-- begin INPUT --

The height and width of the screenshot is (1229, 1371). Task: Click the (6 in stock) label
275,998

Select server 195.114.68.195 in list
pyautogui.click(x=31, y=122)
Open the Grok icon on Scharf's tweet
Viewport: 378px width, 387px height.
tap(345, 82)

-- end INPUT --

(JOB):
Identify each line of the material above that contains the string "height", and copy those lines in full.

(EXERCISE OUTPUT):
The height and width of the screenshot is (1229, 1371). Task: Click the (6 in stock) label
Viewport: 378px width, 387px height.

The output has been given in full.